Kommersant Dengi
- Categories: Business magazine
- Frequency: Weekly
- Publisher: Kommersant Publishing House
- Founded: 1994
- Final issue: January 2017 (print)
- Country: Russia
- Based in: Moscow
- Language: Russian
- Website: Kommersant Dengi

= Kommersant Dengi =

Russian business magazine (1994–2017)

Kommersant Dengi was a weekly print business and finance magazine published in Moscow, Russia. In January 2017 the magazine became an online-only publication.

==History and profile==
Kommersant Dengi was established in 1994. It was published by Kommersant Publishing House on a weekly basis. The company was owned by Boris Berezovsky from 1999 to 2006 and then was acquired by Badri Patarkatsishvili.
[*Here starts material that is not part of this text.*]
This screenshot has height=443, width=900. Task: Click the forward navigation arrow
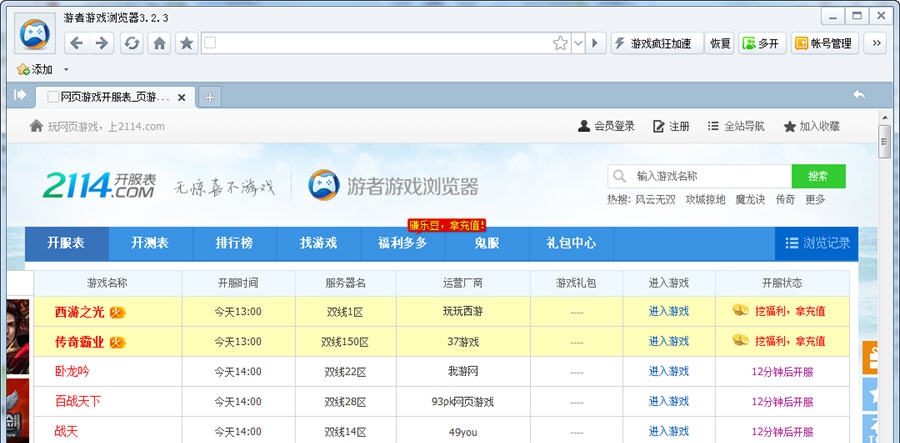(x=101, y=43)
The same year Alisher Usmanov bought the company. The magazine was headquartered in Moscow. Its sister publications included Kommersant Vlast, which was formerly named Kommersant-Weekly, and daily newspaper Kommersant. Sergei Yakovlev is among the former editors-in-chief of the magazine.

Kommersant Dengi carries analysis of financial markets and investments, and practical information about financial companies. In 2002 the magazine sold 85,000 copies. In January 2017 it was announced that the print version of the magazine closed and that it would continue as an online magazine.